Late-night phone calls. Urgent emails. Constant emergencies.
People who volunteer with animal-welfare groups do it because they love animals, but they learn quickly that the work is never done. Consequently, things that other organizations tend to focus on as a matter of course end up being neglected.
“The last thing that we can work on is the website,” said Sarah Schmidt, a volunteer and former board member of Sweet Dream House Rescue “That’s the last thing that we worry about as a rescue.”
Jayme Basil, 27, is trying to pick up the slack by creating Fureverhome.com, a social-media website for animal-welfare organizations that strives “to eliminate the disjointed structure provided for nonprofits today by consolidating everything they need in one user-friendly location.”
Based out of the HCDC Business Center in Evanston, Fureverhome just celebrated its first birthday at the end of June.
Basil, a University of Cincinnati graduate with a degree in digital design, first realized there was a niche for her idea when she was working as a freelance designer and videographer in Los Angeles a few years ago. Basil wanted to find volunteer opportunities to fill her downtime, but the websites of the animal groups she looked into were hard to navigate.
“It seemed like all of the animal-welfare organizations’ resources were super-scattered and poorly designed,” Basil said. “So I was, like, ‘Maybe this is what I should do with the time I have off.’ So I started designing it.”
Basil has loved dogs for as long as she can remember. She recalls running down the street in her socks after a dog that had escaped its owner when she was 5 years old. She estimates she’s personally reunited about 30 pets with their owners.
So far, 32 groups have signed on to the website, which helps them identify volunteers, announce events and match animals with new owners. A counter at the bottom of the site shows that more than 1,100 pets have been adopted, thanks to Fureverhome.
Sweet Dream House Rescue was the first organization Basil got to sign up. Basil had adopted a dog from Sweet Dream, which Schmidt describes as a “last-ditch rescue” that pulls dogs from high-kill shelters in the rural parts of Ohio, Kentucky, and beyond.
Basil and Schmidt became fast friends, and in August, Basil organized PsycHOPuppy Yappy Hour, a fundraiser for Sweet Dream held at MadTree Brewing Company. The event was such a success, the second annual PsycHOPuppy will be held July 25.
Fureverhome-led events like PsycHOPuppy will continue to be a part of the business, Basil said. She envisions renting out Washington Park in August 2017 to hold a huge pet adoption event, a goal she acknowledges is pretty ambitious.
“I tend to get ahead of myself,” Basil laughed.
Fureverhome is a work in progress. Basil is working on a mobile app, but development is slow going. The company isn’t monetized yet, but Basil envisions charging modest animal-adoption application and processing fees to keep the site running and growing.
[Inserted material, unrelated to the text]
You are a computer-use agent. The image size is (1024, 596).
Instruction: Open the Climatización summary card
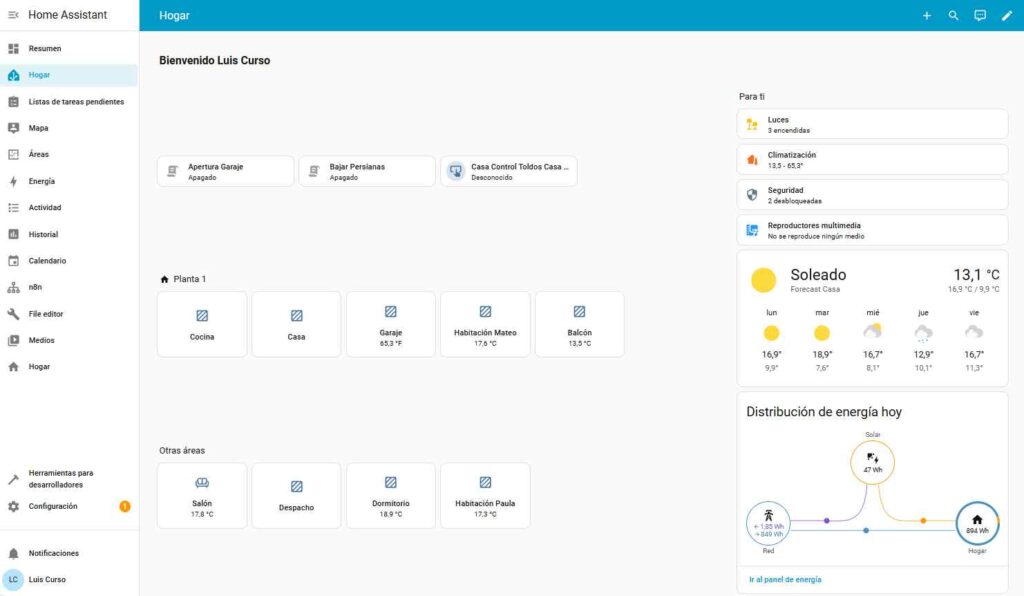(871, 160)
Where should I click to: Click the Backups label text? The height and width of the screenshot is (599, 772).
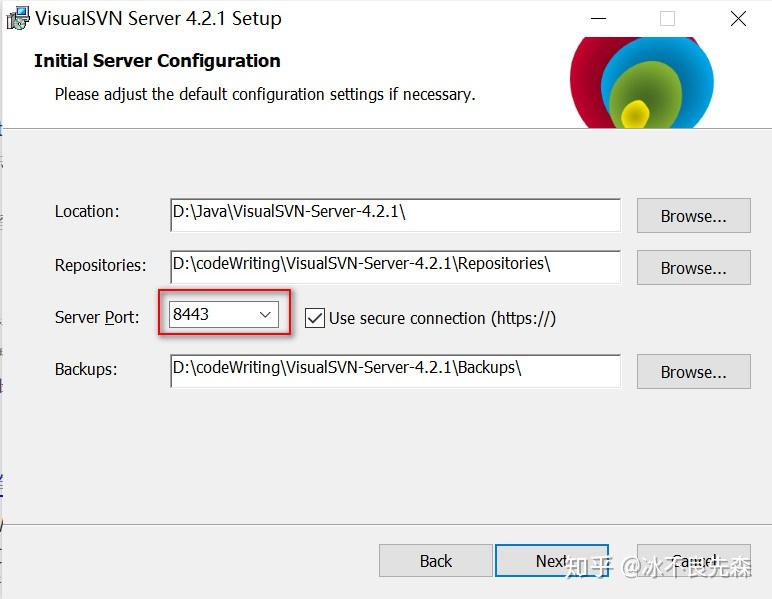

Donations to a recently approved Fureverhome Foundation nonprofit are starting to come in, though, which is cause for encouragement.
Fureverhome is fighting an uphill battle against entrenched animal adoption websites like PetFinder and AdoptAPet. But Campbell County Animal Shelter Director Lisa Bowman thinks that Fureverhome will become a player going forward.
“I think once people start to notice that website, it’s going to be a huge success to get these animals out,” Bowman said. “It just needs a little more publicity.”
In the meantime, the focus is to continue to get more organizations in Cincinnati on board, and then move into other markets.
Eventually, Basil wants to take Fureverhome to Austin, Texas, one of the most pet-friendly cities in the country.